Tout cela pour en arriver à l’essentiel académique : l’autorisation de mise sur le marché (AMM) qui vient d’être accordée au Sativex® ne constitue nullement une légalisation du cannabis thérapeutique en France. « Utiliser la plante dans des préparations magistrales, tout comme fumer la plante (marijuana) pour soulager des douleurs restent interdits » surligne en rouge l’Académie qui met en garde contre les risques de détournement d’usage du Sativex® ».
Compassion thérapeutique
Rue Bonaparte on sait que le cannabis en spray ne devrait pas intéresser les fumeurs de joints.

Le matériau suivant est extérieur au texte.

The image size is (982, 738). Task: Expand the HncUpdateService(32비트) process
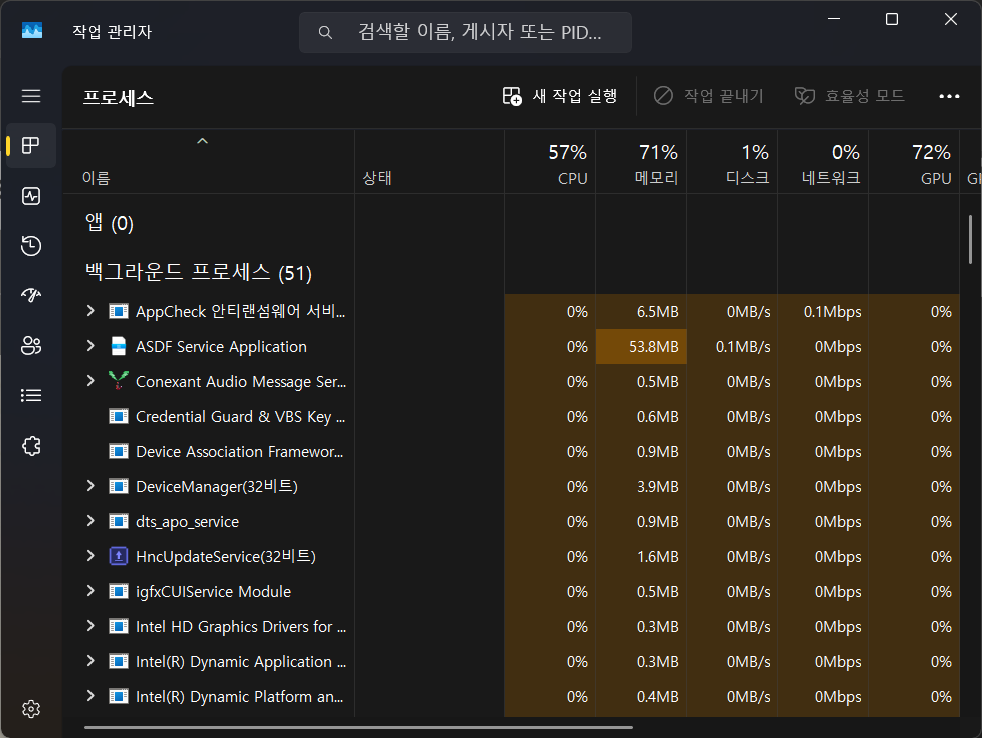[90, 556]
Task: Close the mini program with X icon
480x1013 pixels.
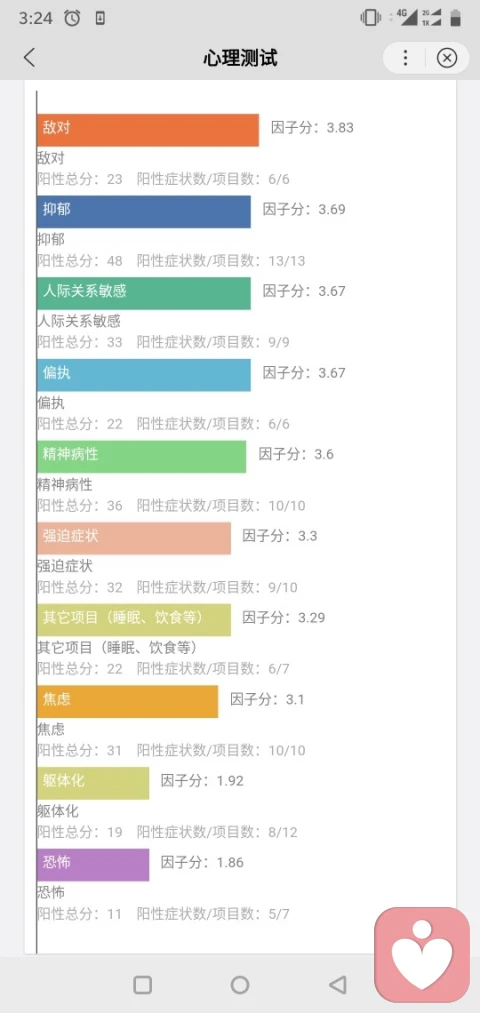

Mais on y craint la multiplication de prescriptions hors AMM à divers usages « largement plébiscitées dans l’opinion : sevrer les toxicomanes, atténuer les nausées des malades traités par chimiothérapie, rendre l’appétit aux malades atteints de sida. Il est bon est sain que l’Académie existe et que sa parole soit libre, dégagée de toute pression. Il serait également bon que les élus de la rue Bonaparte prennent langue avec leurs collègues immortels en habit vert du quai Conti. Pour une petite réunion autour d’un bien joli nom. Celui de compassion.